[Source data]
□ □ □ □ □

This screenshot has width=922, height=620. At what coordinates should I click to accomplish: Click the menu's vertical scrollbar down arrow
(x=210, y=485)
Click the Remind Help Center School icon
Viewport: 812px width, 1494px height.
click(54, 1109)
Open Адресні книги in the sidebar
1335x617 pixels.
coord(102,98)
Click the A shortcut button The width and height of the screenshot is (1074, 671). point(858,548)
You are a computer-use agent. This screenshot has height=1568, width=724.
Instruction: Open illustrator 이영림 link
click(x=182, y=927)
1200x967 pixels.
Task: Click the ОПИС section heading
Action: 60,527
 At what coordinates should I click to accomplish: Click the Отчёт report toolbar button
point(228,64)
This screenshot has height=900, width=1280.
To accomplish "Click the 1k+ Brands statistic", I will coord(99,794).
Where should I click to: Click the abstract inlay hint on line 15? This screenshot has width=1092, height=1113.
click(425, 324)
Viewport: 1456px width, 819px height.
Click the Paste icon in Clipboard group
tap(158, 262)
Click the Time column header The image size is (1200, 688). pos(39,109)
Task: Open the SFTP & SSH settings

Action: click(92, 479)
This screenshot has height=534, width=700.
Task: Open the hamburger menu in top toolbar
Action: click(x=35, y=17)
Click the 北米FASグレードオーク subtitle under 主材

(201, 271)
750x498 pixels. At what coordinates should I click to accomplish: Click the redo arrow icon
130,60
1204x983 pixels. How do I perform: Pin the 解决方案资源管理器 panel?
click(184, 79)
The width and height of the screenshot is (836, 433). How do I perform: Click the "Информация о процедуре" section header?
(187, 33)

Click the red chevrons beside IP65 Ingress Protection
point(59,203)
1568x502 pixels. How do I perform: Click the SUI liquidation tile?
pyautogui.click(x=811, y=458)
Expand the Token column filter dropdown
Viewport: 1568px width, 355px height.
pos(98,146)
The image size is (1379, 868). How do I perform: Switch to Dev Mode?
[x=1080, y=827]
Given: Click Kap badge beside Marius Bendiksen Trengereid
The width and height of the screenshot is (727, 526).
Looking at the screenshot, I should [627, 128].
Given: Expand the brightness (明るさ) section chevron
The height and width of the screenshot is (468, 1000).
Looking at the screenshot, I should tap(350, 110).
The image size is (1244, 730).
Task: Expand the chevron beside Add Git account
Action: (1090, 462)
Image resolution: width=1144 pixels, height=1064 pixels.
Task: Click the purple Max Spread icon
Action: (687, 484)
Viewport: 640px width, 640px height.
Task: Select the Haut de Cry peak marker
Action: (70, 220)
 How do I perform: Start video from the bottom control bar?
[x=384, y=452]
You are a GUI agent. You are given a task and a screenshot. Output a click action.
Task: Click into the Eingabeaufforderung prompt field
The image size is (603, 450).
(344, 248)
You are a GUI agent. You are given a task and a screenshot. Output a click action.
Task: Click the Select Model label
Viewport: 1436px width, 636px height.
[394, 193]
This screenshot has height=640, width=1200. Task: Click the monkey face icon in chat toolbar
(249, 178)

□ □ □ □ □

* What needs to be done:
Reproduce the lines of the records above verbatim, beginning with the line that contains "Click the Remind Help Center School icon" and continuing through the line that contains "I will coord(99,794).".

* Solution for this task:
Click the Remind Help Center School icon
Viewport: 812px width, 1494px height.
click(54, 1109)
Open Адресні книги in the sidebar
1335x617 pixels.
coord(102,98)
Click the A shortcut button The width and height of the screenshot is (1074, 671). point(858,548)
You are a computer-use agent. This screenshot has height=1568, width=724.
Instruction: Open illustrator 이영림 link
click(x=182, y=927)
1200x967 pixels.
Task: Click the ОПИС section heading
Action: 60,527
 At what coordinates should I click to accomplish: Click the Отчёт report toolbar button
point(228,64)
This screenshot has height=900, width=1280.
To accomplish "Click the 1k+ Brands statistic", I will coord(99,794).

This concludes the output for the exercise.